Tesla is already the 11th-largest company by market capitalization on U.S. exchanges.

When Tesla Joins the S&P 500, You Know It’s Game Over
Tesla Motors Inc. logo is displayed at the Tesla Motors Inc. booth at the Combined Exhibition of Advanced Technologies (CEATEC) in Chiba, Japan. (Photographer: Tomohiro Ohsumi/Bloomberg)

In an anecdote often attributed to President John F. Kennedy’s father, the moment he knew to get out of the 1920s stock market boom was when he started receiving share tips from his shoeshine boy. 
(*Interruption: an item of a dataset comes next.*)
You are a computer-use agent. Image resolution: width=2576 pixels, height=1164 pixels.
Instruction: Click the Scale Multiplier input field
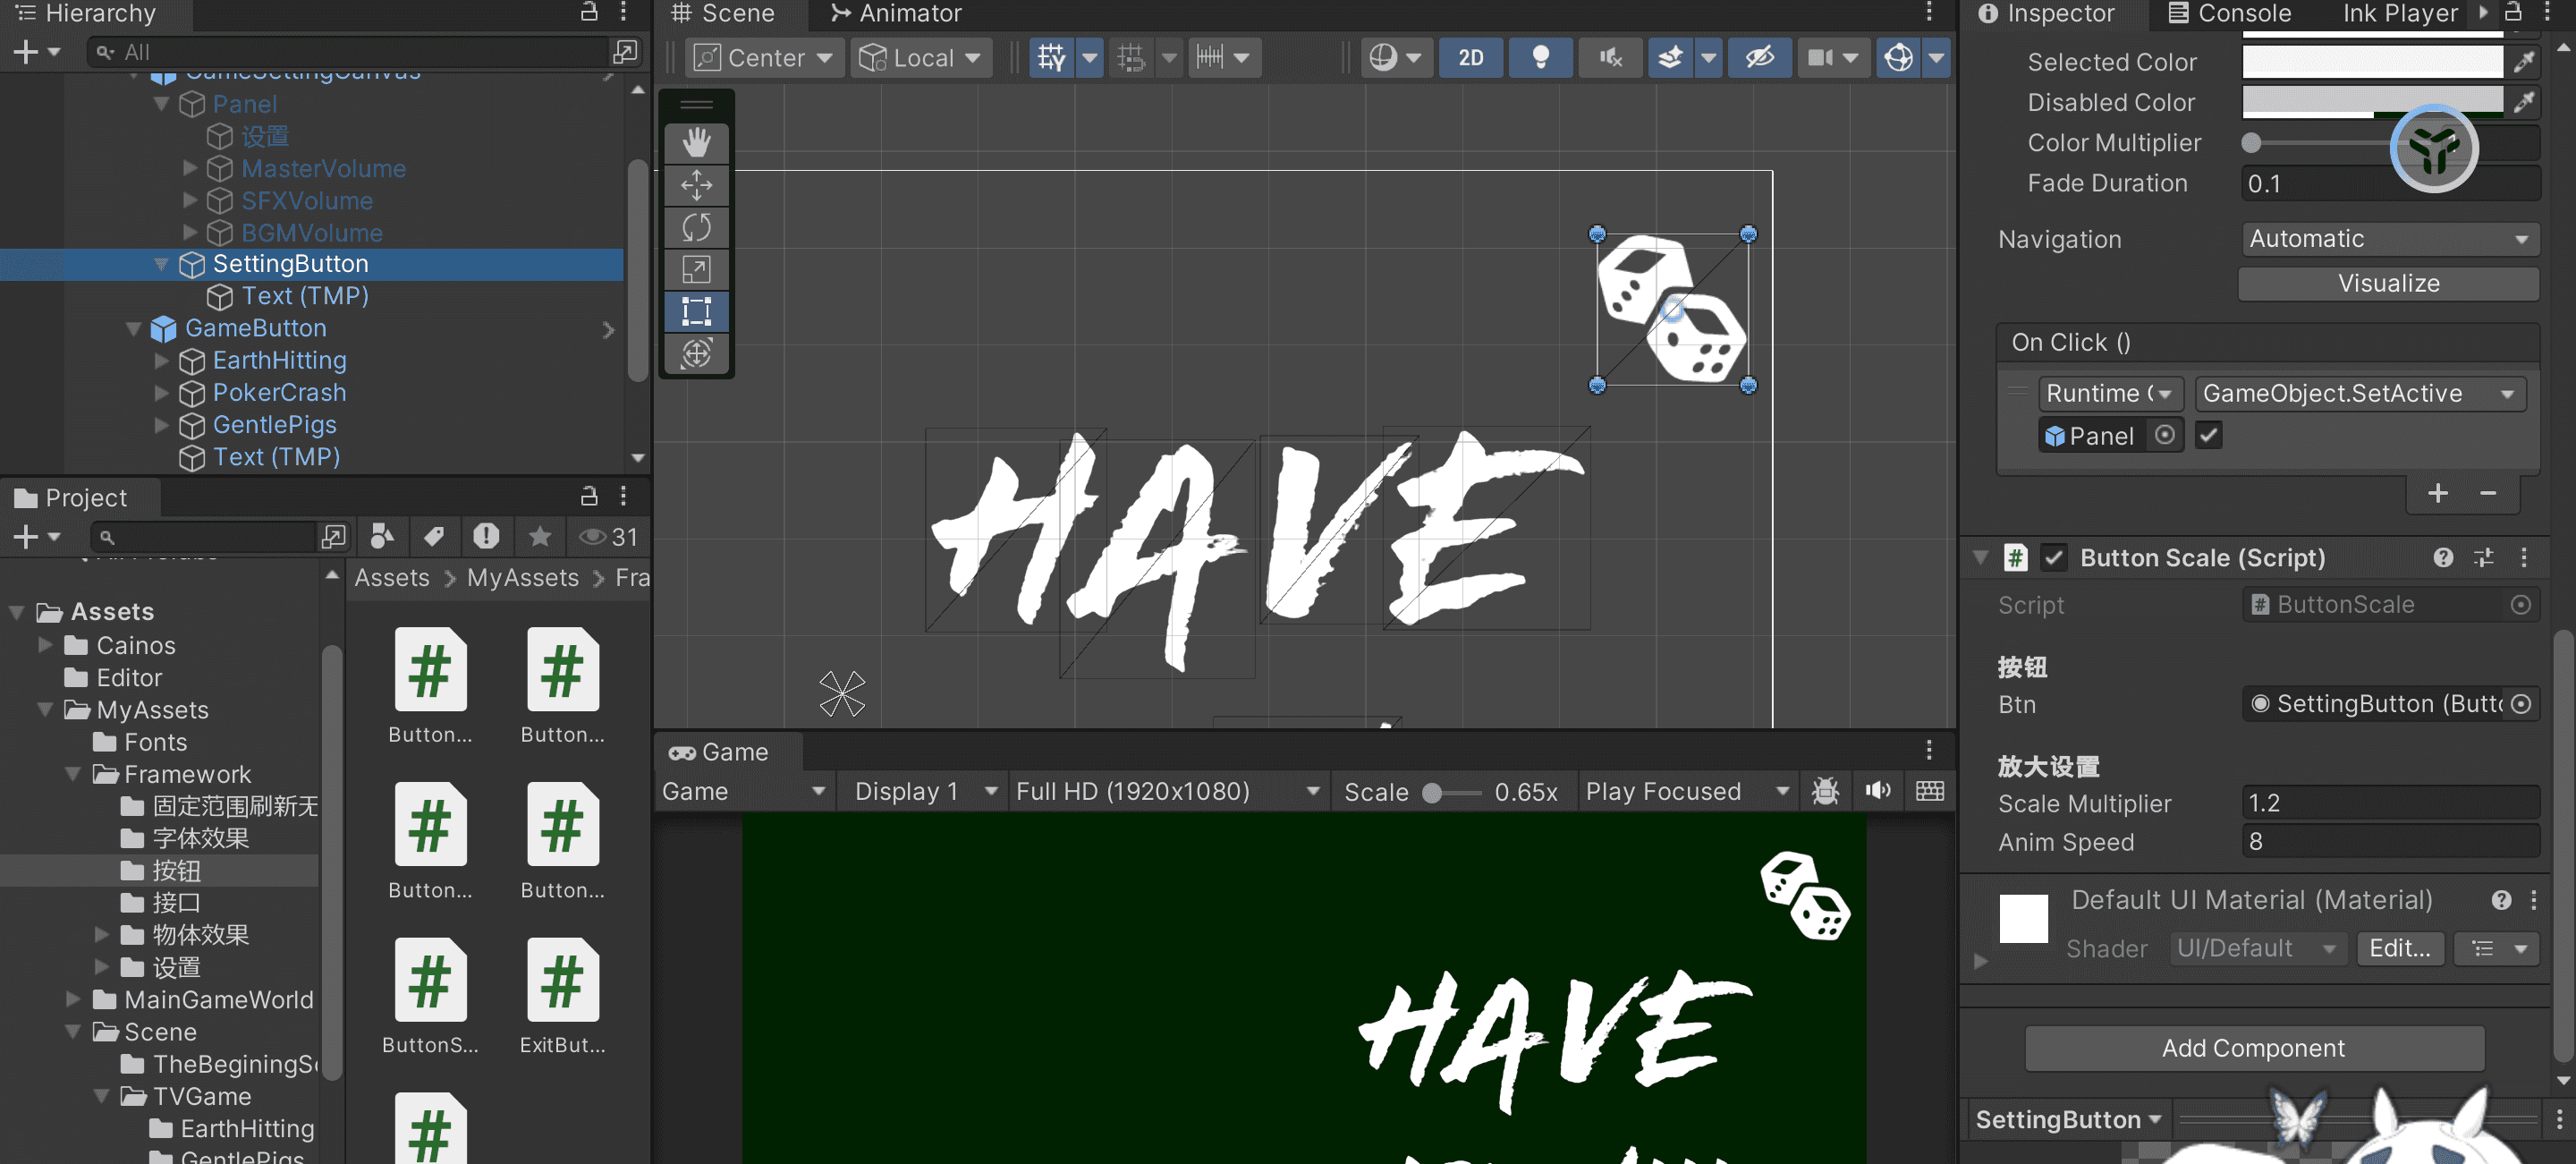pos(2389,803)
You can make a similar argument about the moment that leading equity indexes finally give their blessing to an up-and-coming stock. The latest and most dramatic instance of that will happen next month, when the S&P 500  will admit Tesla Inc. through its club doors for the first time.

Take Yahoo Inc. The archetypal dotcom business found its way into America’s prime share index in December 1999, just four months before a collapse in internet stocks that took the U.S. more than a decade to recover from. New admissions in the mid-2000s were rich with real estate plays such as CBRE Group Inc., Boston Properties Inc., and Kimco Realty Corp. Those companies were then hammered by the subprime and 2008 financial crises. Is this time really going to be any different?

To be sure, it looks like Tesla is on more solid footing than two years ago, when regulators were lobbing fraud charges against Elon Musk and the company was, in his words, “single-digit weeks” away from bankruptcy. Its elevation to the S&P 500 had been predicted ever since second-quarter results chalked up a fourth consecutive period of profit, passing one crucial criterion that keeps a lot of startups out of the index.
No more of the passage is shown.